Records for locating on-screen items:
* START *

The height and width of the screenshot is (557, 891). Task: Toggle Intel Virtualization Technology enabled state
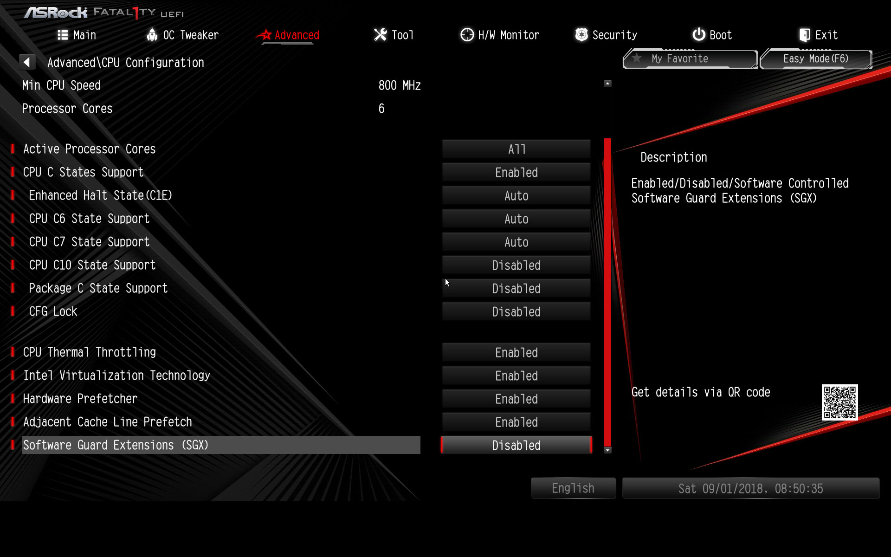pos(517,376)
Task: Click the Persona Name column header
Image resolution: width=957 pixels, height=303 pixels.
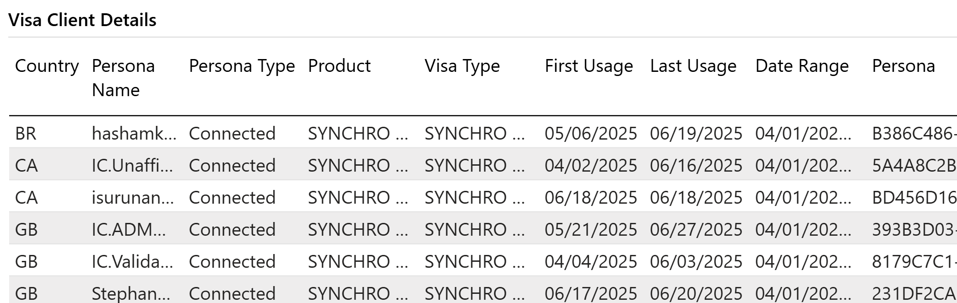Action: click(123, 78)
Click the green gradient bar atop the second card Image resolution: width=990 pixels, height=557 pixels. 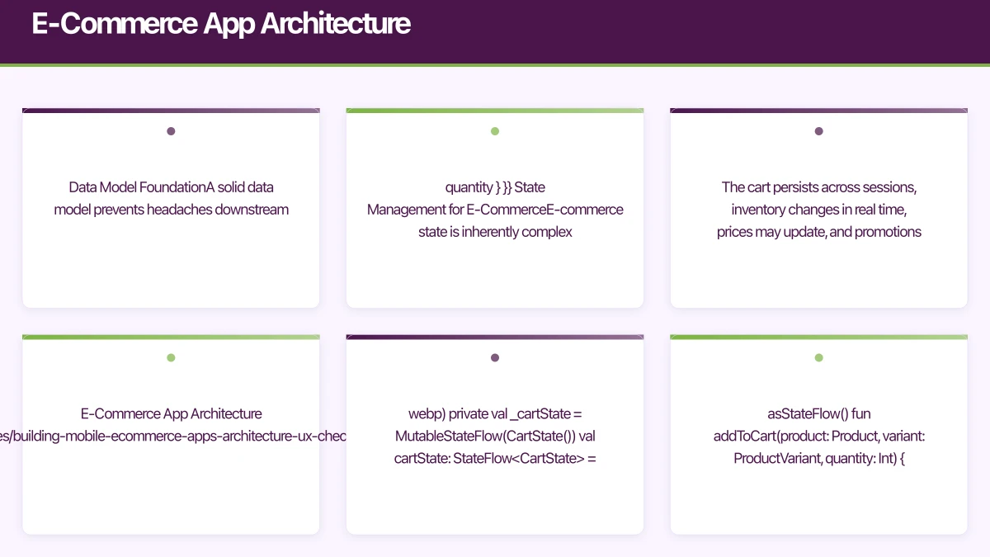point(495,109)
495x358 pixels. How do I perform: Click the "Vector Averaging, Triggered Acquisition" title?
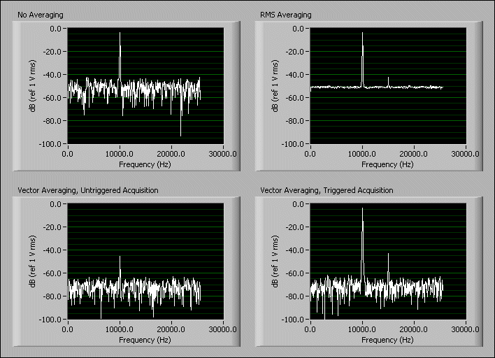click(x=327, y=190)
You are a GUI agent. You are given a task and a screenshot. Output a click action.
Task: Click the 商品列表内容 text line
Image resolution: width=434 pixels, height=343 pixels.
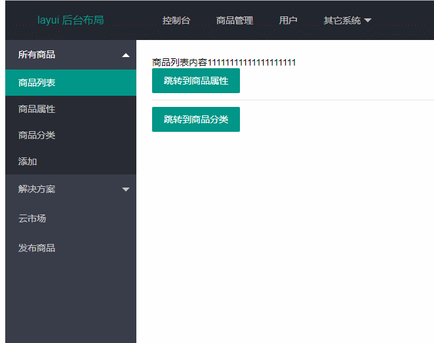click(x=224, y=62)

* END *

- **Required work**
Render everything from the line containing "495x358 pixels. How" down to the end of the records as a two-column CSV with the columns request and answer. Each row should hold one request's text and its answer, each in a single quoted field with line breaks turned into spaces, and the pictures left out.

- **Finished task**
request,answer
"495x358 pixels. How do I perform: Click the ""Vector Averaging, Triggered Acquisition"" title?","click(x=327, y=190)"
"You are a GUI agent. You are given a task and a screenshot. Output a click action. Task: Click the 商品列表内容 text line Image resolution: width=434 pixels, height=343 pixels.","click(x=224, y=62)"